【求助】双向电泳上样量如何确定

最新回复

• 子衿青青 (2014-7-05 17:33:25)

  
  你的图做的挺不错的
  但好像你问的如何确定上样量的问题，不是你的主要问题。
  如何确定上样量，要根据你的实验目的啊，想总体跑张漂亮的图，象你第一张就挺不错的了
  如果是想关注观察其中某部分点，让有些点更清楚，你就要调整上样量，其他点不清楚也无所谓啊。还有看你是用于软件分析还是质谱鉴定等等，目的不同，上样量肯定不同啊
  你的问题不是如何确定上样量的问题，而是如何提高重复性的问题。
  蛋白质从定量到泡涨到最后下胶到染色
  定量不准确，蛋白丢失，染色深浅等有好多因素影响
  主要还是从定量和染色找找原因吧，操作也要稳定才行。
  顺便帮你把图贴上来

  
  91297631.snap.jpg

• 菠萝喵 (2014-7-05 17:33:49)

  我现在的问题是要找正常组和诱导组的差异点，从图上看，左边的是正常组，右边的是诱导组，上样都是1mg左右，可跑出来的结果发现正常组的点多于诱导组，而且量也大一些！这样找差异点就很难，因为量不一致！
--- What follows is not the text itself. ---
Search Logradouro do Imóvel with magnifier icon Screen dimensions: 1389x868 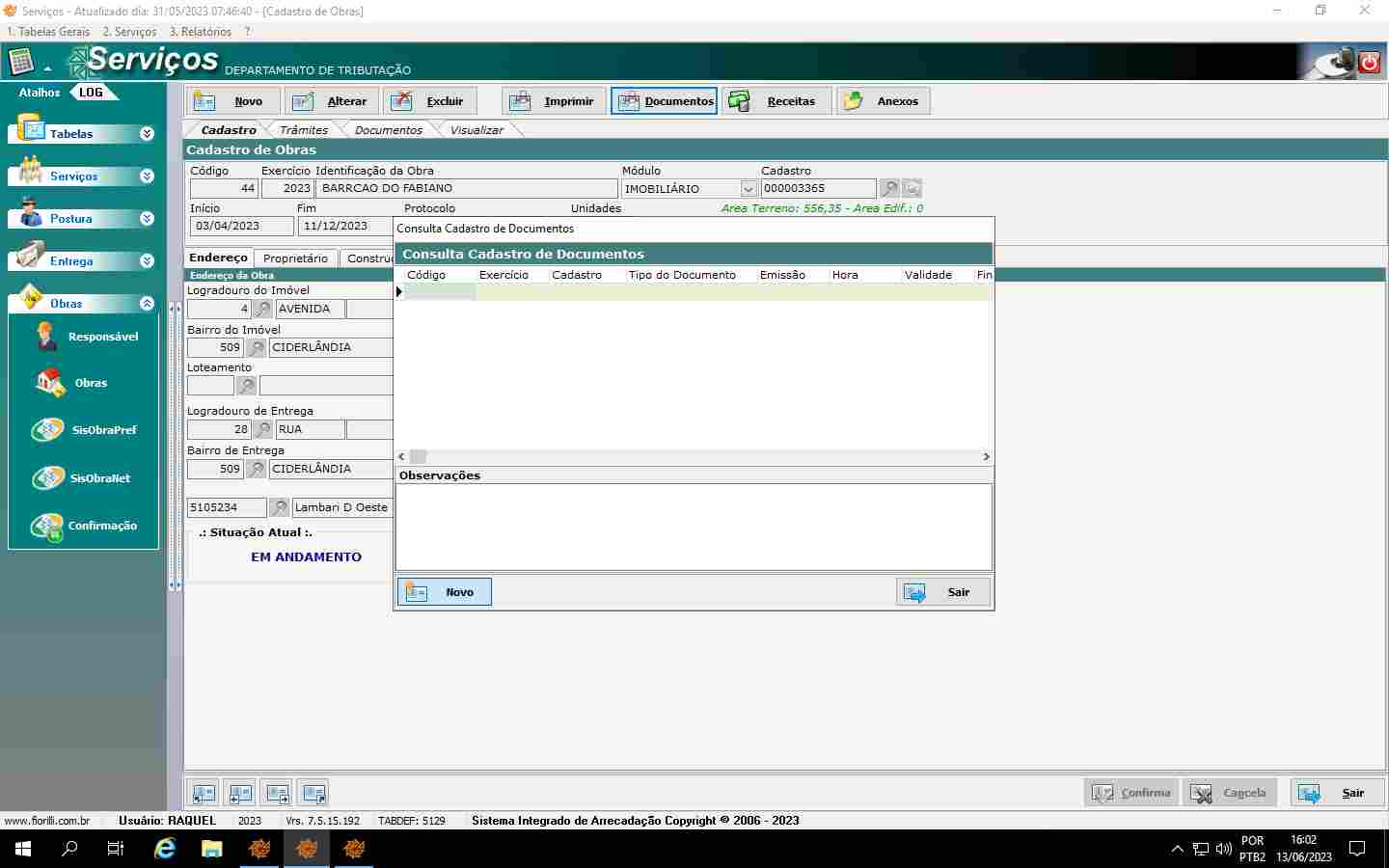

• 子衿青青 (2014-7-05 17:34:13)

  QUOTE:

  原帖由 菠萝喵 于 2014-7-5 17:33 发表 bbcodeurl('http://bbs.antpedia.com/images/common/back.gif', '')
  我现在的问题是要找正常组和诱导组的差异点，从图上看，左边的是正常组，右边的是诱导组，上样都是1mg左右，可跑出来的结果发现正常组的点多于诱导组，而且量也大一些！这样找差异点就很难，因为量不一致！ ...

  是同步跑得同步染色吗？
  还是前面说的那些因素
  1、有可能你的定量不准吧
  2、如果不是同步，操作上的误差
  3、即使同步，操作上也可能存在误差，例如加样，吸收情况，平衡过程的蛋白质丢失，二项蛋白质的转移等等。
  4、准确定量，或者尽量提高两组定量的一致性、可比性（有时定量本身会误差，但尽量提高两者可比性）
  5、操作稳定减少误差
  6、软件分析时可以对图的点取VOl％，对于有些点也不是完全不可比，但还是尽量不要用这些图正式比较。
  这是我的全部经验，都告诉你了
  祝你好运！

• huifeng0516 (2014-7-05 17:34:38)

  弱弱的问一句，请问楼主，你是哪里的研究生？因为我也马上要做2-DE，但还不知道到哪里去做！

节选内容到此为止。